Use the seq and/or rep functions to create the following vectors.
A vector containing all positive integers that are divisible by 3 and less than 100.
A vector of length 33 that contains 1 2 3 1 2 3 1 2 3 …
vec1 <- seq(3, 99, 3)
vec2 <- rep(seq(1, 3, 1), 33)
Set a seed corresponding to the last four digits of your UCO ID number. Generate a random sample of 33 rolls of a fair six-sided die and store the results in die.roll. Find the mean and standard deviation of die.roll, and construct a histogram of die.roll.
set.seed(0051)
die.roll <- sample(c(1, 2, 3, 4, 5, 6), 33, TRUE)
mean(die.roll)
## [1] 3.757576
sd(die.roll)
## [1] 1.581738
hist(die.roll)
Simulate 10,000 random samples of size 10 from a chi-square
distribution with 3 degrees of freedom. Store these samples in a matrix
called chisq.data. The mean of the chi square distribution with 3
degrees of freedom is 3. For each sample in chisq.data perform a test of
\[
H_0: \mu = 3 \quad vs. \quad H_a: \mu \neq 3
\]
Store the pvalues for each of these tests in a vector called p.values,
and compute the type I error rate for this test.
chisq.data <- matrix(rchisq(10000, 3, ncp = 0), nrow = 100, ncol = 100)
t.test(chisq.data[1, ], mu = 3)
##
## One Sample t-test
##
## data: chisq.data[1, ]
## t = -0.014163, df = 99, p-value = 0.9887
## alternative hypothesis: true mean is not equal to 3
## 95 percent confidence interval:
## 2.535935 3.457488
## sample estimates:
## mean of x
## 2.996711
t.test <- apply(chisq.data, 1, t.test, mu= 1)
p.values <- sapply(t.test, function(x) x$p.value)
Based on the type I error rate computed in number 3, do you think it is appropriate to perform a t-test for samples of size 10 from a chi-square distribution with 3 degrees of freedom? Briefly explain why or why not. Type your answer below.

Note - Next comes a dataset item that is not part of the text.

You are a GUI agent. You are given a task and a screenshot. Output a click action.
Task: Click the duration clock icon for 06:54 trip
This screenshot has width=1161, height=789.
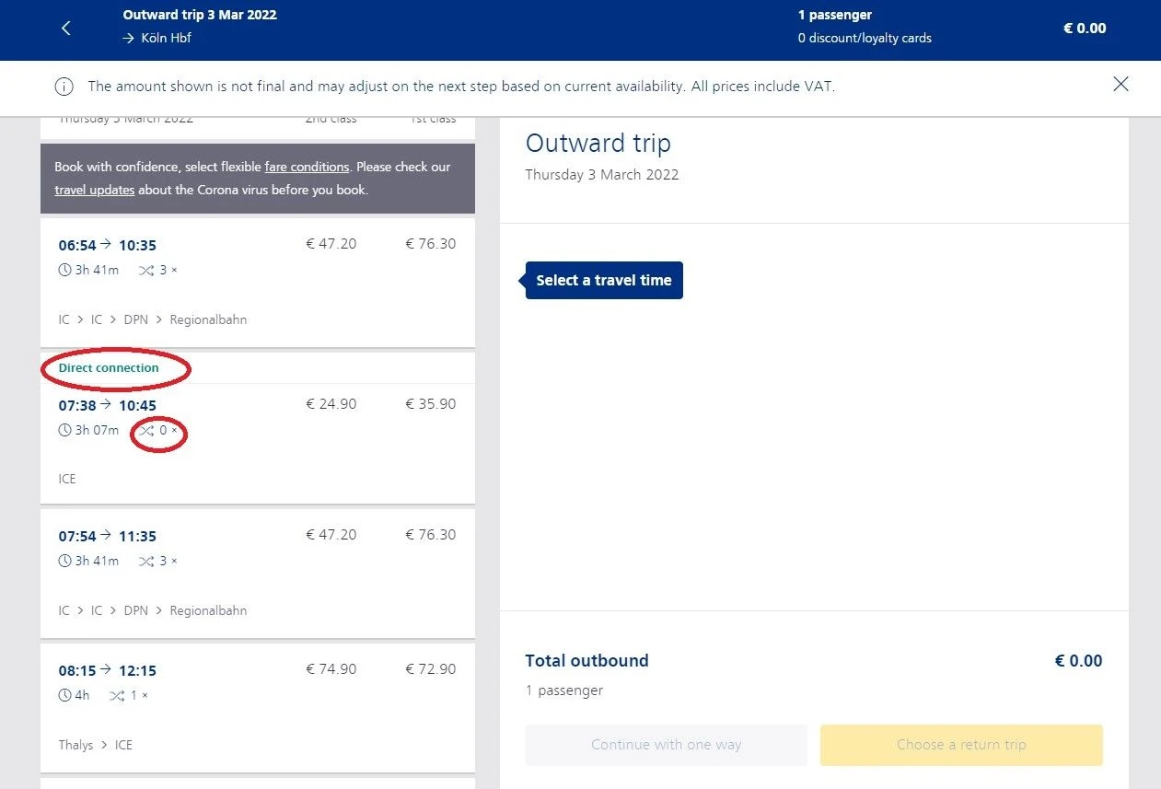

Yes, using size 10 from a chi-square distribution with df = 3 was appropriate. I know this because the test proved our null hypothesis true. When a null hypothesis is true, than the test is indeed a Type I Error. Below the mean of x was reported to me as 2.944, very close to our null hypothesis of 3. If our null hypothesis was not true, I would have had a power instead, which means the data parameters are not accurate for the problem.